Most emotional violence in such contexts is insidious and the damage accrues slowly before it snowballs into key events — the kind of events that one may be able to narrate to another person and be understood, without being termed as overreacting. The ways in which Diddy convinced Cassie to remain in a relationship with him are known only to the both of them, even if one person lies about it. Hurt may be unintentional, but harm never is.

Last month, an open letter about sexual abuse by the Sri Lankan Tamil-French author Shobasakti was posted online in two languages. Among the ten points in it, I found the last one very salient: “Shobasakthi’s promises to multiple women, simultaneously, in different countries and cities, that he is in a long-term, monogamous meaningful relationship with them, thereby misleading and gaslighting them and causing distress.”

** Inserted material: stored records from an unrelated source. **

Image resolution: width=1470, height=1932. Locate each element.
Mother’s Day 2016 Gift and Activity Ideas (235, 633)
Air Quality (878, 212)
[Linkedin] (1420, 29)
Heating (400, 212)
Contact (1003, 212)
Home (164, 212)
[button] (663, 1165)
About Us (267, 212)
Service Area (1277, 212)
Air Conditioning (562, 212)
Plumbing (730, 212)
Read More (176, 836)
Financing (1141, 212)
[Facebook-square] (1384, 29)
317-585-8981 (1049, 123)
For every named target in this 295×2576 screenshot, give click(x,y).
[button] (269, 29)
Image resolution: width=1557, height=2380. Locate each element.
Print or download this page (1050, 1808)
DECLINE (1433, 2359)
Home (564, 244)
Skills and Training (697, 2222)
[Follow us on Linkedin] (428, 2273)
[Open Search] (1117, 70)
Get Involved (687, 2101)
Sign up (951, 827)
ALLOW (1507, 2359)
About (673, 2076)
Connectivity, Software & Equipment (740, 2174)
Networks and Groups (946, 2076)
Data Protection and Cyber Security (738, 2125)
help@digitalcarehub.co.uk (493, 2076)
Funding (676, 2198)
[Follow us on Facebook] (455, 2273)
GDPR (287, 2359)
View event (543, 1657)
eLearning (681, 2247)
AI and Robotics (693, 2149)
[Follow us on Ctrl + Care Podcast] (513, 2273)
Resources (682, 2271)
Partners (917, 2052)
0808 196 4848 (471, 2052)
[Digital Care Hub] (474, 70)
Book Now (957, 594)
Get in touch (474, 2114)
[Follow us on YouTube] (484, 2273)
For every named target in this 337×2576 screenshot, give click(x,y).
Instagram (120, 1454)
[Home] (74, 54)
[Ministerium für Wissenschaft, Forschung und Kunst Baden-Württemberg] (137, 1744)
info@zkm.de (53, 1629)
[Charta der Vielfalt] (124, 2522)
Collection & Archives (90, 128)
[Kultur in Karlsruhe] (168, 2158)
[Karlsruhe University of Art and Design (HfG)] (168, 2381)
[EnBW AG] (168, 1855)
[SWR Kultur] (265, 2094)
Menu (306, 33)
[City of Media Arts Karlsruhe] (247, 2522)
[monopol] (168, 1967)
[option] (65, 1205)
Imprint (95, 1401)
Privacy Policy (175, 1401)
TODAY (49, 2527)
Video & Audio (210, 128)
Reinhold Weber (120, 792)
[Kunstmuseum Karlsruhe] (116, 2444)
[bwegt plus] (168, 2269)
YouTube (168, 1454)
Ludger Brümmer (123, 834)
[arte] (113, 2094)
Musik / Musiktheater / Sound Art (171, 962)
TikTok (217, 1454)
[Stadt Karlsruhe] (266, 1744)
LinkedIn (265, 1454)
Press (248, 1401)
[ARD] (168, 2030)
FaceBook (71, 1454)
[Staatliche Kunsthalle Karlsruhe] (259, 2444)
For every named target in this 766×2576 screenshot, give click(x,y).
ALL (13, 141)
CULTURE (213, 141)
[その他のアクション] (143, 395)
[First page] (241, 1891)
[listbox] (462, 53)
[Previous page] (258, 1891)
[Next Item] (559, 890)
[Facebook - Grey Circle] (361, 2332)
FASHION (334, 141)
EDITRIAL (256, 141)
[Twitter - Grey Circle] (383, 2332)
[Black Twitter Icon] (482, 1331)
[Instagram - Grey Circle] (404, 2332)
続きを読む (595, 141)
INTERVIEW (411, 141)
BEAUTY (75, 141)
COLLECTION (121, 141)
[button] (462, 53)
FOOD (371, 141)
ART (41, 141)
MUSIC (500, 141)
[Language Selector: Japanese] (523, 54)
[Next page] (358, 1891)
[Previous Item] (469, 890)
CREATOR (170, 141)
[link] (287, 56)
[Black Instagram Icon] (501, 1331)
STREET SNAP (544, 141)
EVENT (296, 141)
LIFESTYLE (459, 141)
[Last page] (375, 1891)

What a powerful thing it is to have acknowledged that sexual exploitation under the pretext of love — whether through explicit statements or more manipulative means — falls under the spectrum of violence. It is violence that is fundamentally emotional in nature, but has lasting effects on the body memory too.

Recently, very recently, a man I loved shook me by the shoulders in a nuclear-intensity conversation wherein he claimed that 18 months of seeing each other did not constitute a relationship. He shook me by the shoulders because he wanted me to look at him as he yelled at me. I yelled back, the physical touch snapping me out of the mental disassociation I was experiencing because of my confusion and shock over his words. The way he grabbed me was the least of the ways he harmed me; and not just that night. Here I am at 39, in a place I was first in at 16. So many women, and some who are not women, know the cyclical way in which abuse appears in our lives.

For Cassie, this cyclical abuse has reappeared even when she is in a stable and loving relationship. She must revisit a nightmare from her youth, recount gory testimony, in order to punish Diddy for what he has done to many people. My heart goes out to her, because I ­— and so many others — have been her. We are her. We know.